Leadership for Self-organizing Teams
Andrea Provaglio
Full-day workshop - in English
As Ken Schwaber, co-creator of Scrum, blogged back in 2011:
“Scrum without self-organization and empowerment is a death march, just like waterfall, but an iterative, incremental death march without slack”.
So team empowerment – and therefore a modern approach to leadership – is key for a beneficial adoption of the Agile principles and practices.
That’s even more important if we consider that, still today, many organizations moving into Agile — and even some of its practitioners — focus much more on the “Processes and Tools” part of the Agile Manifesto values, rather than on the “Individuals and Interactions” one.
This workshop is intended to bring more balance into the equation and to help people get closer to the Agile values of self-managing, self-organizing and empowerment.
However, self-organization is an elusive concept (how can we organize something that is supposed to organize itself?) which has profound business and organizational implications.

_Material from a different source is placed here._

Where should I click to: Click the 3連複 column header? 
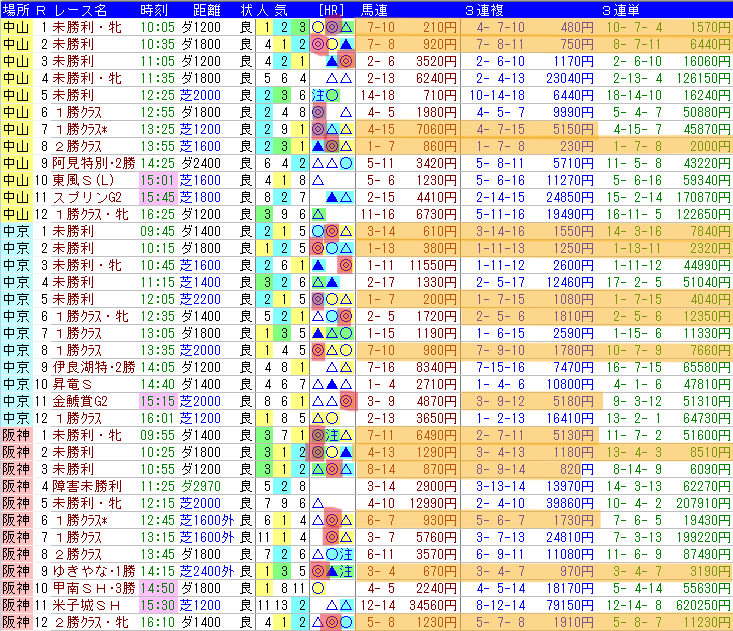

It taps into the collective intelligence of the team, so that people can come up with better solutions in a shorter time; it distributes control, to avoid decisional bottlenecks and let the project move faster; it relies on the socio-relational skills of the team, but it also relies on transparency, clear processes and shared goals to define the boundaries of delegation; and the greater autonomy promotes engagement and team learning.
Agile leaders who really understand these dynamics will provide the necessary support and resources; they will offer guidance and help define a shared goal by talking more about the "why"and the "what", and less about the "what" and "how" of the goal should be achieved; and they will be able to create an ecosystem where the business advantage of effective self-organization can manifest spontaneously.
To reap the full benefits of Agile and Lean you need to understand these subtle dynamics and be able to implement them effectively in your organization.
Primarily for: Developers, Tester/test leads, UX specialists, Product developers, Managers, Scrum masters, Agile coaches, Designers
Participant requirements: No special equipment. Just curiosity.